SEBI Enhances Market Infrastructure Requirements on Cyber Security

The requirements cover data backups, the ability to rebuild critical systems, ransomware attack drills, and cyber audits. 

SEBI (Securities and Exchange Board of India) has issued new guidelines strengthening the cyber security and cyber resilience framework for market infrastructure institutions (MIIs).

In a circular on Tuesday (29 August), SEBI says the new guidelines were issued in light of a significant increase in the interdependence and interconnectedness between MIIs such as stock exchanges, clearing corporations and depositories.

The guidelines require MIIs to maintain offline, encrypted backups of data and to test these backups at least on a quarterly basis to ensure confidentiality, integrity and availability of data.

MIIs must also maintain regularly updated “gold images” of critical systems that include a preconfigured operating system and associated software applications so that systems such as virtual machines or servers can be quickly rebuilt if needed.

SEBI says MIIs should also explore the possibility of retaining spare “ready to use” hardware in an isolated environment to rebuild systems in case operating from the primary data centre and the disaster recovery site are both not feasible.

The guidelines say MIIs should regularly conduct business continuity drills to test their readiness and the effectiveness of existing security controls, people, processes and technologies to deal with ransomware attacks.
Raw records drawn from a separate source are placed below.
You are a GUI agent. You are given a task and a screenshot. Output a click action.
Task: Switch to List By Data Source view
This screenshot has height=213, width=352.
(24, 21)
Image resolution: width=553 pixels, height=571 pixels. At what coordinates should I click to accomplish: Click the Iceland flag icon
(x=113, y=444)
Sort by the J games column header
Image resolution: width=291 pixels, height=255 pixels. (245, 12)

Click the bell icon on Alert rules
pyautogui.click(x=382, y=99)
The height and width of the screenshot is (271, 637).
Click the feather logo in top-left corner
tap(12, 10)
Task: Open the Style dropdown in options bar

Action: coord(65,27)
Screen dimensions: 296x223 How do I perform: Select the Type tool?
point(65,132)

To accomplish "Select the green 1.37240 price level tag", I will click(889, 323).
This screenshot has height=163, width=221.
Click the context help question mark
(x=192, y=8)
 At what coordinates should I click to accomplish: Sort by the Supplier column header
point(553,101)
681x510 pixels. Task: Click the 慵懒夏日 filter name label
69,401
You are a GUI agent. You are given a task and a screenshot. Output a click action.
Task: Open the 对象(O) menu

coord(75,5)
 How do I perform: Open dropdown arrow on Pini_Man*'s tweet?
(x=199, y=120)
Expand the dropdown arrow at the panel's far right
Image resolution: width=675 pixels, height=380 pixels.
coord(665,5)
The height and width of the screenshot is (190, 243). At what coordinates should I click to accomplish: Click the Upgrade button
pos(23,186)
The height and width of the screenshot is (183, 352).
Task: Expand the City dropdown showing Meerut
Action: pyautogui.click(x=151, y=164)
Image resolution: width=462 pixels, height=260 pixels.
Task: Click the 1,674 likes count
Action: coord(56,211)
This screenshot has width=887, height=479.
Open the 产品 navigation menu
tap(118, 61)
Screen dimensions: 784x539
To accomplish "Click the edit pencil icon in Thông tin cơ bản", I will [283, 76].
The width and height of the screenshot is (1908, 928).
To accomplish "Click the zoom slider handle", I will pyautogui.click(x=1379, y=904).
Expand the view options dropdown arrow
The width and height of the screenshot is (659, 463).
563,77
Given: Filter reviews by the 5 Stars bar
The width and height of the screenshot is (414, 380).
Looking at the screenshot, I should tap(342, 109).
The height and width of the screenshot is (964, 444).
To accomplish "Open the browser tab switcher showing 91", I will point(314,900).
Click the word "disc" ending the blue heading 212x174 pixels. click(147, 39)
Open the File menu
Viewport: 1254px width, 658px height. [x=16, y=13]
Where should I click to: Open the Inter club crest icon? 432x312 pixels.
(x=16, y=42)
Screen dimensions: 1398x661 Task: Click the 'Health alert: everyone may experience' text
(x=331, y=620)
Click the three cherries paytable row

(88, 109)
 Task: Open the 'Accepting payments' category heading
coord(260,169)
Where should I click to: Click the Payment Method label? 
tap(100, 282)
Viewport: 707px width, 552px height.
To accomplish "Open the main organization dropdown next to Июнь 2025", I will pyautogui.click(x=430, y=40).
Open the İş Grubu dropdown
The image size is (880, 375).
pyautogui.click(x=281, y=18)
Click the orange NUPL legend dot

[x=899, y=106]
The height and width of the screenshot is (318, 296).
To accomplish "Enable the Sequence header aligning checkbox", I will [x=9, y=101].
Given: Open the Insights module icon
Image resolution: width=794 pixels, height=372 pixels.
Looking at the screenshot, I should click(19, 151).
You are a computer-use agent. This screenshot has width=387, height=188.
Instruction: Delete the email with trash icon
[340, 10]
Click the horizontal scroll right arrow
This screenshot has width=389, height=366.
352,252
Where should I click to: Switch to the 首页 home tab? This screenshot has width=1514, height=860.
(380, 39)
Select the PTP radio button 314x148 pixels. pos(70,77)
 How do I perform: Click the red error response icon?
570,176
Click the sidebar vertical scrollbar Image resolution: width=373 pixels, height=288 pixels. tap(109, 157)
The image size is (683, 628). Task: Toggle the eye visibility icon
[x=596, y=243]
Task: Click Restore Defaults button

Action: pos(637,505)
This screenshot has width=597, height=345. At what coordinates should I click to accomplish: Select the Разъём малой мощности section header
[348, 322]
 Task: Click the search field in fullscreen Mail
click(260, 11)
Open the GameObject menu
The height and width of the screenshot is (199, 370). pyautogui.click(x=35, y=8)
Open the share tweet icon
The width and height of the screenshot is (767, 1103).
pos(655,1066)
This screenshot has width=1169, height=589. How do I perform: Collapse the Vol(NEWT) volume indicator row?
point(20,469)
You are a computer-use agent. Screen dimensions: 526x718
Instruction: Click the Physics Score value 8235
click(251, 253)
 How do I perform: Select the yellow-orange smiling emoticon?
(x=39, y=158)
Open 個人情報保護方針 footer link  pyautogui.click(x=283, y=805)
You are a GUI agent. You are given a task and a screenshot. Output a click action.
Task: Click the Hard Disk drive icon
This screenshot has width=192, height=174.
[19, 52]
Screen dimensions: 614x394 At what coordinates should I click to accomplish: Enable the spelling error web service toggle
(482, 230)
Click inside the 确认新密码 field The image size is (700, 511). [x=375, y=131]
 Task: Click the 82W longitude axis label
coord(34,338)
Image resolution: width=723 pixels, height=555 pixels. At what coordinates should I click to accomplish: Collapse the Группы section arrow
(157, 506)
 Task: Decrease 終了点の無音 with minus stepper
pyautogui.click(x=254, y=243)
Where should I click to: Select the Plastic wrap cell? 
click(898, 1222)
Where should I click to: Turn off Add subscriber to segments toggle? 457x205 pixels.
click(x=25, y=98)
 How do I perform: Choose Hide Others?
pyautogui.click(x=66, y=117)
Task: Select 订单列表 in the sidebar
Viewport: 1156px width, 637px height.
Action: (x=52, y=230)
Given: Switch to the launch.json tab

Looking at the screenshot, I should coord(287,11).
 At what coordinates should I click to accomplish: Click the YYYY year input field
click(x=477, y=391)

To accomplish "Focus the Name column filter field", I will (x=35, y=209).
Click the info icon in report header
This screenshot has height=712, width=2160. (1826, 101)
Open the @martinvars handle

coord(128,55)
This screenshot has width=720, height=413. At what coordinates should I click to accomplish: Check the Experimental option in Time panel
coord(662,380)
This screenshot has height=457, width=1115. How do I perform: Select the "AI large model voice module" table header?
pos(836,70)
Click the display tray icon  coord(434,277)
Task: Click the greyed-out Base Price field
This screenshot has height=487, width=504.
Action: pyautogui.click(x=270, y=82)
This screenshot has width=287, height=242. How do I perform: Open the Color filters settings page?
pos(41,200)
MIIs must also conduct regular vulnerability scanning especially on internet-facing devices, implement a cybersecurity user awareness and training programme, use multi-factor authentication for “all services”, and apply the principle of “least privilege” to all systems and services.

The new guidelines come into force with immediate effect, giving MIIs 120 days for implementation.

Cyber audits

The new guidelines follow a separate SEBI circular issued on Friday (25 August) directing MIIs to conduct a comprehensive cyber audit by an independent auditor at least twice every financial year.

The audit report should cover the adequacy and effectiveness of the cyber security policies, procedures and controls implemented by the MIIs. This cyber audit report should be submitted to SEBI along with a “declaration of compliance” from the MD or CEO, certifying that processes are in place to identify and close IT system vulnerabilities and that adequate resources are in place for their security operations centre (SOC).

The circular says MIIs whose systems have been identified as ‘critical information infrastructure’ by the NCIIPC (National Critical Information Infrastructure Protection Centre) have to send regular updates of the vulnerabilities found in their ‘protected systems’ to NCIIPC.

The new circular came into force with immediate effect, giving MIIs 30 days to report to SEBI on implementation status.

Series of measures

The new guidelines and circular are among a series of measures by SEBI to strengthen the cyber resilience of the Indian capital market.

Last month, SEBI proposed the introduction of a consolidated cybersecurity and cyber resilience framework for all regulated entities. In February, the regulator also issued an advisory for regulated entities on cyber security best practices.

SEBI has also recently issued separate circulars to modify the cyber security and cyber resilience frameworks for stock brokers, KRAs (KYC Registration Agencies), share registrars and transfer agents, and asset managers.